Nesse encontro estiveram mulheres de três movimentos que surgiram nos últimos anos, todos impulsionados pelos acontecimentos políticos desde 2016: o golpe contra o governo de Dilma Rousseff, a prisão de Lula e a eleição do candidato de extrema-direita para a presidência da República.


São o BordaLuta, coletivo de bordadeiras de luta em Brasília; o Linhas da Resistência, um coletivo que borda pautas democráticas por um futuro melhor; e o Flores pela Democracia, formado por mulheres que inundam a cidade e os atos políticos com belas flores de papel que sempre trazem mensagens em defesa do afeto e das pautas sociais.

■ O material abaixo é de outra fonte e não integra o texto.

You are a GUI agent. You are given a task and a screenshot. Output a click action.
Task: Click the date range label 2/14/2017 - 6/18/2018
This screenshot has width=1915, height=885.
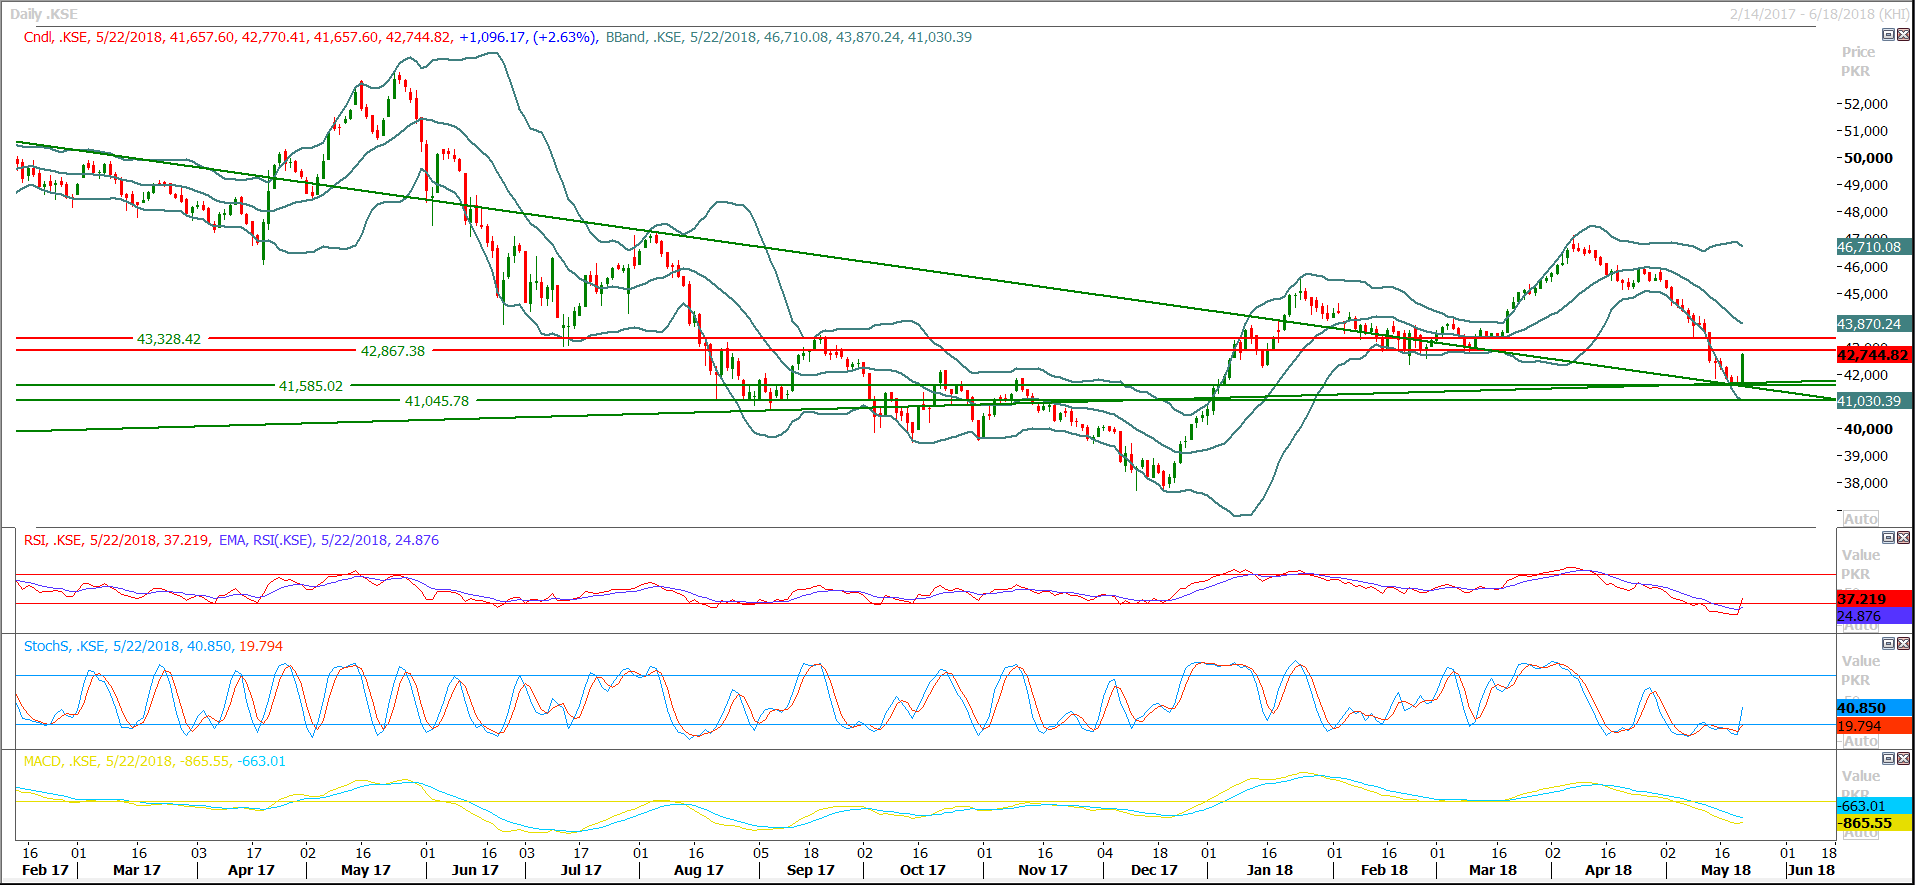pos(1819,14)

Em determinado momento, uma delas disse: “Somos mulheres artivistas. Pois a nossa atividade política está sempre ligada à arte”. Outra completou: “Não precisa de dinheiro pra lutar. Basta ir para as ruas e fazer”. E como fazem essas mulheres! Tornaram mais leves as lutas dos últimos sete anos, injetaram beleza e afeto nas lidas diárias e áridas da política.

Em outro canto, chegou a vez das agricultoras falarem. “É possível viver sem veneno”, disse uma. Outra continuou: “Não é fácil, mas é fundamental”. Que frase maravilhosa! Uma terceira completou: “Todos nós podemos. Homens, mulheres, crianças e cachorros. As urbanas e as da roça, as pretas, as brancas e os vermelhos”. E havia indígenas também na Feira da Pontanorte naquele sábado.


Para essas mulheres, a luta cura. Frases como: “Nós bordamos a vida”, ou “o bordado conta histórias”, ou ainda, “não plantamos apenas alimentos, mas também saúde e vida”, gritavam verdades para quem quis ouvir.


Deixei a roda de mulheres reunidas na nossa aldeia gaulesa quase levitando. E se não levitei, é porque o peso de ser homem não deixou. Parafraseando Ednardo, eu diria que elas são poucas, mas podem voar.